_TEXT PASSAGE_:
Start

Richard Goodwin spent his early life as a political advisor and speechwriter.
Doris and Richard were sometimes at odds.
Over the years, Richard had saved 300 boxes worth of clippings, speeches, photos, diaries.
Let's open some of these boxes to examine what's inside.
For Richard, the end of the 60s cast a dark curtain over history.
It's all part of the number one New York Times bestseller, An Unfinished Love Story by Doris Kearns Goodwin.
And joining me today is a lover of American political history.
Kathy Freese welcome.
Thanks for having me again.
Well, I know that you know, you know what's going on before you read the book.
I mean, you're really that's our era.
Yes it is.
Yeah, we lived this period and it's almost like, what, did you like going through it again?
Yes.
You did a lot in the book.
Yeah I did.
I did too.
I learned a lot, I must say, but I found it a very painful time.
Yes.
And, so I, I kind of was ready to move on.
But let's first talk about what we're preparing today to go with this meal for people living in Concord, Massachusetts.
Yes.
And they both were, professors at Harvard?
Yes.
That's where they met.
Yes.
And so I'm going to do Boston Brown Bread, which you always ate on Friday nights if you lived in Boston.
And hot dogs.

End

_DATA SECTION_:

Start

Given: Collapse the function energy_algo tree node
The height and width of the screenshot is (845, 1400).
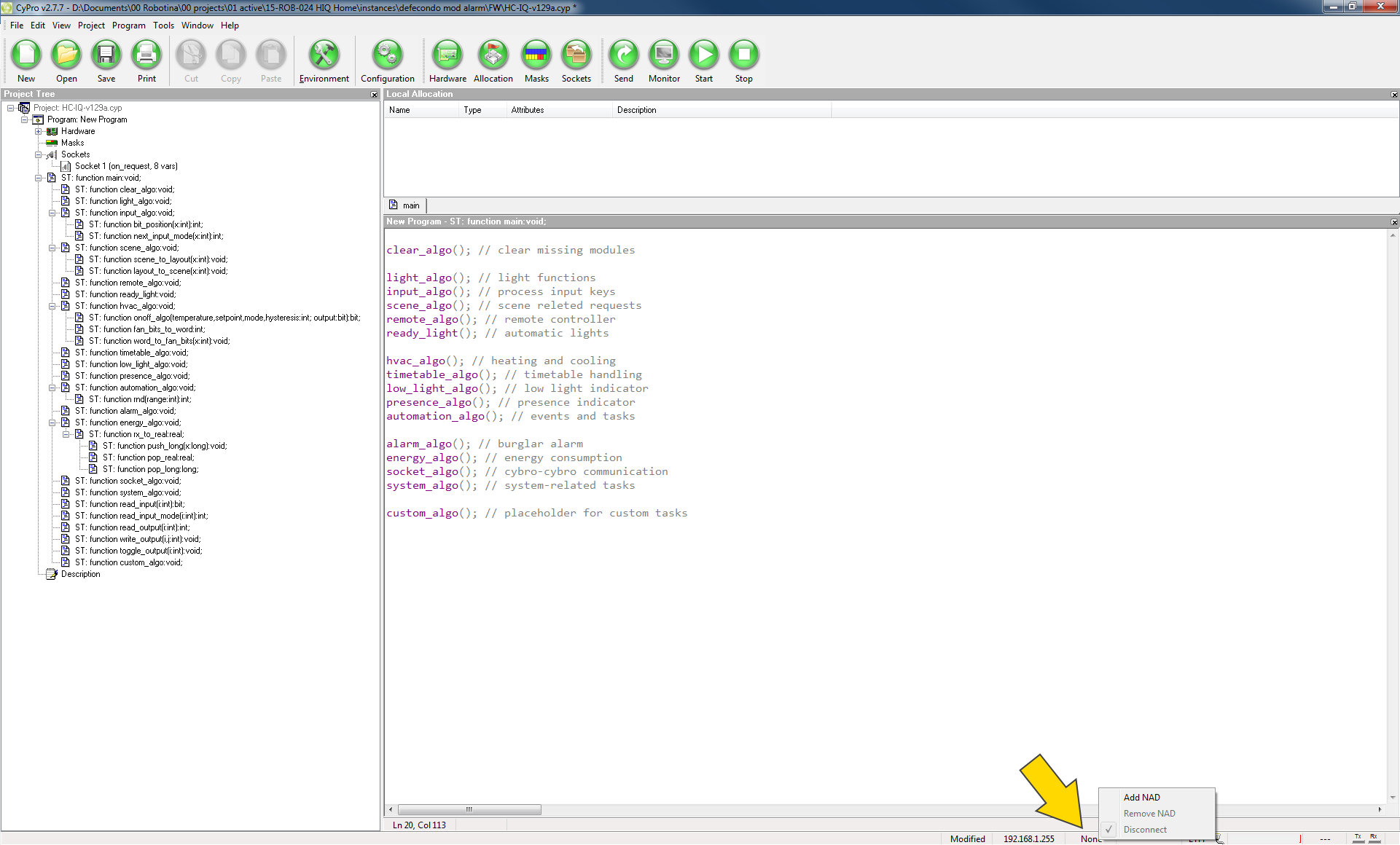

End

_THE TASKS_:
1) From the transcript about An Unfinished Love Story, answer each question below on its own line.
(a) How many boxes of material had Richard saved over the years?
(b) Who wrote An Unfinished Love Story?
(c) Which bread is being made, and when was it always eaten in Boston?
2) Return the portion of the transcript about An Unfinished Love Story starting with "Thanks for having" and going on through "very painful time.".
3) Carry the transcript about An Unfinished Love Story forward from its final line.

_WRITTEN ANSWERS_:
1)
(a) 300 boxes
(b) Doris Kearns Goodwin
(c) Boston Brown Bread, eaten on Friday nights

2)
Thanks for having me again.
Well, I know that you know, you know what's going on before you read the book.
I mean, you're really that's our era.
Yes it is.
Yeah, we lived this period and it's almost like, what, did you like going through it again?
Yes.
You did a lot in the book.
Yeah I did.
I did too.
I learned a lot, I must say, but I found it a very painful time.

3)
And what are you going to do?
Well, let's see, I'm doing some Boston baked beans, and then I'm going to make a coleslaw.
And I found out there are so many ways to make coleslaw.
You can't do anything wrong.
Really.
But anyway, I loved this book.
Did you?
Yes.
Yes.
And, I didn't know that much about Richard Goodwin.
And didn't know that he had worked for John Kennedy, LBJ, Bobby Kennedy, Eugene McCarthy, Al Gore.
He knew words, did he?
He was a wonderful writer, as is his wife.
Yes.
What a couple.
I mean, I wonder if they spoke in the morning of breakfast.
These long, wonderful sentences.
Sounds like they did.
Yes.
And she was a historian, so she did the, history, whereas he was a good writer from the get go.
He could write anything and fast.
And, you know, about the Great Society and and, he that was his idea.
I mean, his words, his words.
And he's the one that wrote.
You ask not what your country can do for you.
You know, I've heard so many people say they know the who actually wrote, and it's not him.
But even a friend in Elkhart told me she had written those words for him.
And I thought, how interesting.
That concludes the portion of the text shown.